Sebuah Seruan Moral dan Politik untuk Menegakkan Kebenaran
Oleh: Wilson Lalengke
CNEWS, Jakarta — Kepalsuan adalah produk dari kebohongan. Ia muncul dari niat menutupi kebenaran, tumbuh dalam ketidakjujuran, dan pada akhirnya menjadi perisai bagi pelanggaran moral dan hukum. Kebohongan bukan sekadar ungkapan menyesatkan, melainkan fondasi rapuh yang dapat meruntuhkan tatanan sosial, politik, serta nilai-nilai bangsa. Ketika kebohongan dibiarkan, ia menjelma menjadi akar kesengsaraan.
Kasus dugaan ijazah palsu yang menyeret seorang tokoh publik bukan persoalan administratif biasa. Ia berkaitan langsung dengan integritas pribadi, moralitas pemimpin, serta kepercayaan publik terhadap lembaga negara. Bangsa yang membiarkan kebohongan tumbuh tidak akan pernah menemukan jalan menuju keadilan.
Kebohongan Sebagai Tirai Berduri
Kebohongan bekerja seperti tirai berduri: ia menutupi kebenaran sekaligus melukai siapa pun yang mencoba menyingkapnya. Masyarakat yang terbiasa dengan kebohongan akan kehilangan kepekaan terhadap kebenaran. Ketika kebenaran tidak lagi dihargai, ketidakadilan tumbuh subur. Dan ketika keadilan mati, kehancuran bangsa hanya tinggal menunggu waktu.
Dugaan ijazah palsu ini adalah contoh nyata bagaimana kebohongan dapat menutup ruang diskusi yang sehat. Ia memecah masyarakat, menciptakan polarisasi, dan merusak kepercayaan. Lebih buruk lagi, banyak pihak memilih diam atau membela tanpa dasar, padahal diam adalah bagian dari masalah.
Mengapa Kasus Ini Wajib Dituntaskan?
1. Menyangkut Integritas Pejabat Publik
Pemimpin wajib menjadi teladan dalam kejujuran. Jika ijazah—sebagai dasar legitimasi pendidikan—ternyata palsu, maka seluruh legitimasi moral dalam setiap kebijakannya runtuh. Rakyat berhak mengetahui apakah orang yang diberi mandat kekuasaan benar-benar layak secara akademik dan etik.
2. Menjadi Ujian bagi Institusi Pendidikan dan Penegakan Hukum
Pembiaran kasus ini akan mencoreng wajah dunia pendidikan dan memperlihatkan kelemahan aparat penegak hukum. Jika dugaan ini tidak diproses, publik akan percaya bahwa hukum dapat dibeli dan sistem pendidikan mudah dimanipulasi.
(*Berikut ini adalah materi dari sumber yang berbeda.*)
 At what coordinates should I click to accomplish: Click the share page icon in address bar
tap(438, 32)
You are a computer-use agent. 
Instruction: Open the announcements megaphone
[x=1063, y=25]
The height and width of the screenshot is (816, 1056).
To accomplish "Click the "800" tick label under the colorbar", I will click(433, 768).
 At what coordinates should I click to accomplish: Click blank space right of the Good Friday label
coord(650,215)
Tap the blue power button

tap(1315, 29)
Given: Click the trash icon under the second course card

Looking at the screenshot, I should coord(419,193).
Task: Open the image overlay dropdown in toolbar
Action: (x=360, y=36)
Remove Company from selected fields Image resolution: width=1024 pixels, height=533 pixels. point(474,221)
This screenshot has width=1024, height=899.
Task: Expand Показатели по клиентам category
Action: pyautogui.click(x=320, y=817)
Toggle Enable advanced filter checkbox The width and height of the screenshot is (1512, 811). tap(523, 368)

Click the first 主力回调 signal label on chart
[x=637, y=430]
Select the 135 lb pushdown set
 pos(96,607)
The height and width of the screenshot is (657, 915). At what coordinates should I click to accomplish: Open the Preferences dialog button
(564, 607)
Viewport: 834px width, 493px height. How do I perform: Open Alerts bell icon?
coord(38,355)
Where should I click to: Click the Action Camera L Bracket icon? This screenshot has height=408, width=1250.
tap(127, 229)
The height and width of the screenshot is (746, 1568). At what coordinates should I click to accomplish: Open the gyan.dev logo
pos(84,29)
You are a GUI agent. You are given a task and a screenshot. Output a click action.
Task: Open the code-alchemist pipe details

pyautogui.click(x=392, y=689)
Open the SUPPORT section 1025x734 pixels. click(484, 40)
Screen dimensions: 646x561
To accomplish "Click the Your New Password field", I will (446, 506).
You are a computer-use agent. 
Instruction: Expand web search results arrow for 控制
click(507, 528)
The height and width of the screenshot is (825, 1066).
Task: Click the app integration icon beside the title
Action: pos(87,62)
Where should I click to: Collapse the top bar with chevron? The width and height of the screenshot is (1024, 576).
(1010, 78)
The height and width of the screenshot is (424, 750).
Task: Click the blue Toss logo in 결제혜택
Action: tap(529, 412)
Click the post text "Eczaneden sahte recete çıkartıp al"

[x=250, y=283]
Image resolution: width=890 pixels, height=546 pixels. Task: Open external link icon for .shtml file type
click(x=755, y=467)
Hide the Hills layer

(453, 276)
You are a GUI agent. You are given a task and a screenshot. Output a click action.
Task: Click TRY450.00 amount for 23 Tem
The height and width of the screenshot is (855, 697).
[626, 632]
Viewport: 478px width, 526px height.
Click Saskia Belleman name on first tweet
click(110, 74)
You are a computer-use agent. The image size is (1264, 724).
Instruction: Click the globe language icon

Kasus ini adalah ujian terbuka bagi kredibilitas negara: apakah hukum berlaku untuk semua, atau hanya untuk rakyat kecil?
3. Menentukan Arah Moral dan Masa Depan Bangsa
Bangsa yang membiarkan kebohongan menjadi budaya akan kehilangan kompas moral. Generasi muda akan belajar bahwa jalan pintas lebih dihargai daripada kerja keras. Mereka akan percaya bahwa kebenaran bisa ditawar dan integritas bisa dipalsukan. Pada titik itu, masa depan bangsa menjadi taruhan.
Pertarungan Abadi: Kebohongan vs Kebenaran
Kebohongan menyebar cepat, menutupi ruang publik dan menciptakan ilusi kebenaran. Namun sejarah membuktikan bahwa secepat apa pun kebohongan berlari, kebenaran pada akhirnya akan menyusul. Masalahnya: sering kali kebenaran datang ketika kerusakan sudah terlalu besar.
Karena itu, kebenaran tidak boleh ditunda. Kebohongan harus dihentikan sebelum menjadi budaya. Penyelesaian kasus dugaan ijazah palsu ini menjadi momentum moral bagi bangsa untuk menentukan di pihak mana kita berdiri.
Tanggung Jawab Bersama
Menuntaskan kasus ini bukan semata tugas penegak hukum. Ini adalah tanggung jawab semua pihak:
- Rakyat harus berani menuntut transparansi.
- Media harus konsisten mengungkap fakta.
- Akademisi harus bersuara tanpa takut.
- Institusi negara wajib menegakkan hukum tanpa pandang bulu.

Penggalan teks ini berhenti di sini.